> _Provided text_:
Shaken But Still Stirring: An Overview of Bond and a Review of Skyfall

“I shall not waste my days by trying to prolong them. I shall use my time.”
–From James Bond’s Obituary

Let me use my time to discuss the new Bond movie, Skyfall. I had promised Roy, Keeper of the Flame and this web site that I would write about James Bond in the comics (strips and books) and end with a review of Skyfall. That was before the storm known as Sandy knocked out my power, heat, phone and internet service for over two weeks. So let me concentrate on James Bond of the movies, with a new review on Skyfall and a promise to write about the comics of Bond in the very near future.

I saw Skyfall as an Imax, 4G video and a regular movie. (My house was blacked out, remember.) I’ll tell you about the differences in a moment.

I have been a fan of Ian Fleming and James Bond since November 1963. My friend Stuart Ratner loaned me the book Casino Royale, the first James Bond book Ian Fleming wrote. I was hooked. Before I saw my first Bond movie, Goldfinger, I had read all the books then in paperback that had been published. Published by Signet and they cost 50 cents each at the time. I had to save up money, $4.50, to buy the hardcover You Only Live Twice when it was released in April of 1964. The Man with the Golden Gun was published, posthumously, a year later. The first hardcover edition of Octopussy (1966) contained that short story and The Living Daylights The next edition added The Property of a Lady, and the final edition reprinted an interesting story from Fleming’s Thrilling Cities, 007 in New York.

> _Information shown_:
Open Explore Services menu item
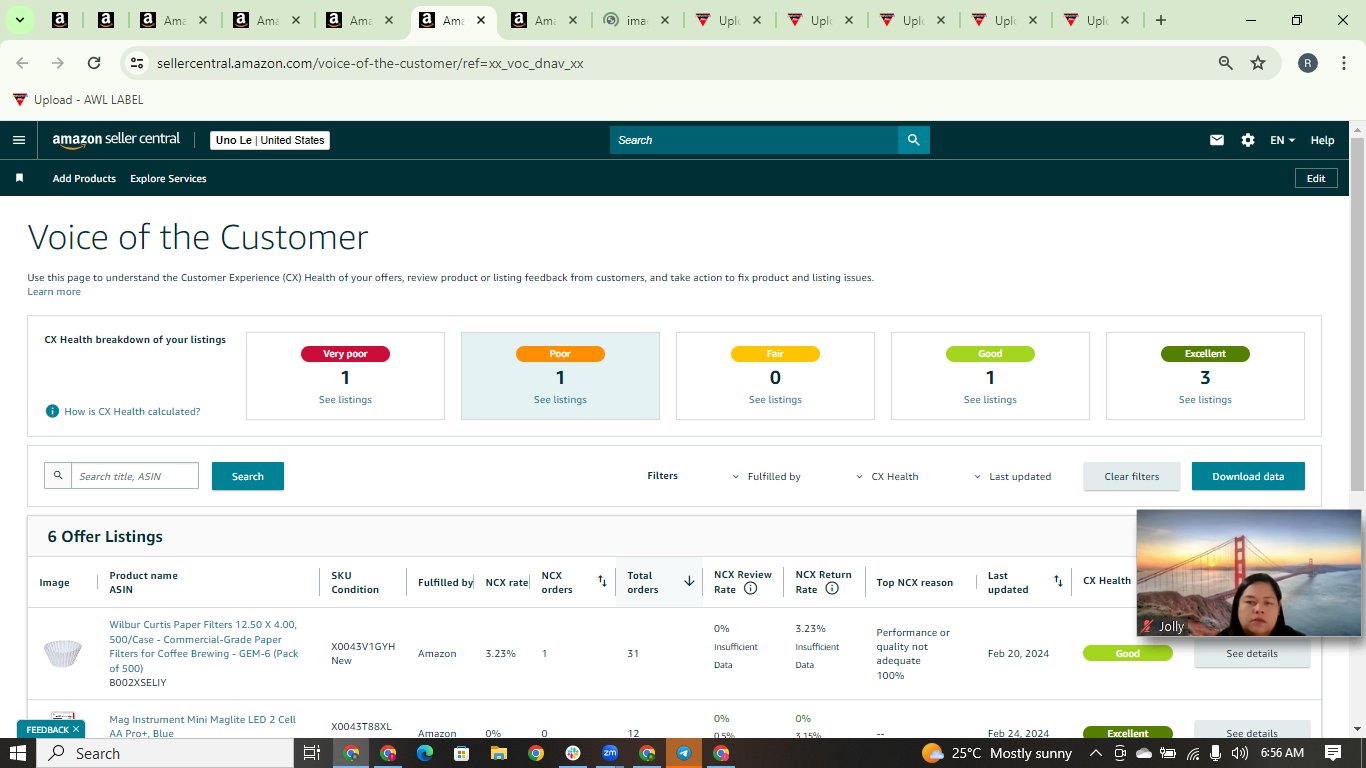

> _Tasks to carry out_:
[a] From the Skyfall review, list everything that the storm called Sandy knocked out.
[b] Please say whether each statement agrees with the Skyfall review, quoting the words that decide it: (i) Goldfinger was the first Bond movie the writer saw. (ii) The Signet paperbacks cost a dollar each. (iii) The Man with the Golden Gun came out a year after You Only Live Twice.

> _Answer list_:
[a] Power, heat, phone and internet service.

[b]
(i) Yes: "Before I saw my first Bond movie, Goldfinger"
(ii) No: "they cost 50 cents each at the time"
(iii) Yes: "The Man with the Golden Gun was published, posthumously, a year later."